Feature: auto recover support repaired not adhering placement ledger #3359

horizonzy · 2022-06-25T04:28:17Z

Descriptions of the changes in this PR:
There is a user case.

They have two zones, they have a rack aware policy that ensures it writes across two zones
They had some data on a topic with long retention
They ran a disaster recovery test, during this test, they shut down one zone
During the period of the DR test, auto-recovery ran. Because the DR test only has one zone active, and because the default of auto-recovery is to do rack aware with the best effort, it recovered up to an expected number of replicas
They stopped the DR test and all was well, but now that ledger was only on one zone
They ran another DR test, this time basically moving data to the another zone, but now data is missing because it is all only on one zone

We should support a feature to cover this case.

horizonzy · 2022-06-27T08:40:51Z

For this case, we already support detect these ledger which ensemble is not adhering placement policy at now.
In Auditor, if user config auditorPeriodicPlacementPolicyCheckInterval, it will start a scheduled task to trigger placementPolicyCheck, In placementPolicyCheck, it will record the count of ledger fragment which not adhering placement policy.

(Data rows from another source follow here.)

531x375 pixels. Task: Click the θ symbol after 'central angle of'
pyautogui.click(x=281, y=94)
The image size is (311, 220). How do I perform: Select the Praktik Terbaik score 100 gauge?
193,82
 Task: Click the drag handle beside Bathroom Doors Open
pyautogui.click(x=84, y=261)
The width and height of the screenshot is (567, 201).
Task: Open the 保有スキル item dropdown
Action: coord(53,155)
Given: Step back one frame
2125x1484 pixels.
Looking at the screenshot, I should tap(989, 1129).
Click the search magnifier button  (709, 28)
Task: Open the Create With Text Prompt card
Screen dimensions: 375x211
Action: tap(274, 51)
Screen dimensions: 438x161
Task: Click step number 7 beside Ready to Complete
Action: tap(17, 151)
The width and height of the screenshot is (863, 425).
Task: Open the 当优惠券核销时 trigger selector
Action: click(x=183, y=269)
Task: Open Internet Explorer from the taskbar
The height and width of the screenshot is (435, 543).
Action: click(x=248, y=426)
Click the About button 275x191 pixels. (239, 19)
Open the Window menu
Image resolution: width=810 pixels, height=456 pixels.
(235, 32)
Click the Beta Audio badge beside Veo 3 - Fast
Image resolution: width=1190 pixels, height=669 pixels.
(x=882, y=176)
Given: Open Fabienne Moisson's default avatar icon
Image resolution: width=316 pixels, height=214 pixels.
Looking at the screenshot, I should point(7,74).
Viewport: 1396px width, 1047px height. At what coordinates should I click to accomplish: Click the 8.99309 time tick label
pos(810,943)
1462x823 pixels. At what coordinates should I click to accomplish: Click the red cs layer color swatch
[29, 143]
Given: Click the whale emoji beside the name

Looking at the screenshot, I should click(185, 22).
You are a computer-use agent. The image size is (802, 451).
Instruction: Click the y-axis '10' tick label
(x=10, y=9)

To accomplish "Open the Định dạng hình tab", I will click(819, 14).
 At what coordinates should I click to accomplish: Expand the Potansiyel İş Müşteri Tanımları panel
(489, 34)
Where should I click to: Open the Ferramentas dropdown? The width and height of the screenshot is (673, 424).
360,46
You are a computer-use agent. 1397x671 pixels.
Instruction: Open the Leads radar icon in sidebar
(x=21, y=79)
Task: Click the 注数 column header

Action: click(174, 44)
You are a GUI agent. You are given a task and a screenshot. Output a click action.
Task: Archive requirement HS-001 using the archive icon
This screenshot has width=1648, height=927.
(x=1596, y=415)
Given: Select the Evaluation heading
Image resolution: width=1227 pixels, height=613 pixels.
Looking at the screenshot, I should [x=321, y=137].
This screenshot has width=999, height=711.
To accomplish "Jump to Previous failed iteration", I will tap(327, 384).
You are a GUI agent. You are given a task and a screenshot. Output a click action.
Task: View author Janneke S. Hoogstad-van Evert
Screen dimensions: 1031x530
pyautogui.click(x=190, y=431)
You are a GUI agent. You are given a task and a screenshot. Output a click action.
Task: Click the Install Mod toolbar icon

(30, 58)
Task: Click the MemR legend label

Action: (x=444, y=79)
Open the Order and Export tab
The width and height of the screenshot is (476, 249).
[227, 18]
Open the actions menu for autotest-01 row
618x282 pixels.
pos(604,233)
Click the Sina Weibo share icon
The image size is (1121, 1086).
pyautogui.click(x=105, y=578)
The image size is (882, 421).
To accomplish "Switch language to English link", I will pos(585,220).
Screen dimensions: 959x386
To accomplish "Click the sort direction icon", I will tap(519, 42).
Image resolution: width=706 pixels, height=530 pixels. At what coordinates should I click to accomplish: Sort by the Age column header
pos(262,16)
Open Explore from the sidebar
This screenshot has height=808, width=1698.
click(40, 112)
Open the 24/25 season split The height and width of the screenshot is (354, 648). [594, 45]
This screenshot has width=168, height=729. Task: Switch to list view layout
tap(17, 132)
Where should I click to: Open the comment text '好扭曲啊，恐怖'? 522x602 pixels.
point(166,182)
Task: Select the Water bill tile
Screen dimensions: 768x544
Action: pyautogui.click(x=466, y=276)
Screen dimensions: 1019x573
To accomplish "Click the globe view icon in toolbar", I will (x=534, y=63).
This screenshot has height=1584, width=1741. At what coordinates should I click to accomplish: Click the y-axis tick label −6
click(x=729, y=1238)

bookkeeper/bookkeeper-server/src/main/java/org/apache/bookkeeper/replication/Auditor.java

Line 1378 in 677ccec

void placementPolicyCheck() throws BKAuditException {

But it only record it to stat, not recover data to make ensemble to adhere placement policy.

So we can add a config repairedPlacementPolicyNotAdheringBookieEnabled to control is to repaired the data to adhere placement policy.

In Auditor
It will mark ledgerId to unnder replication managed if the ensemble is not adhering placement policy.

In ReplicationWorker
It will move data from old bookie to new bookie which network location is different to adhere placement policy. If there is not bookie with different network location, do nothing.

Attention
In ReplicationWoker, it just poll under replicated ledger then process it. So when get an under replicated ledger, we should check two case. 1) Is the ledger fragments loss data. 2) Is the ledger fragments is not adhering placement policy. The one fragment maybe meet both case at the same time. If so, we will ignore case 2, just repaired the data loss. If the repaired result is not adhering the placement policy, the auditor will mark it again.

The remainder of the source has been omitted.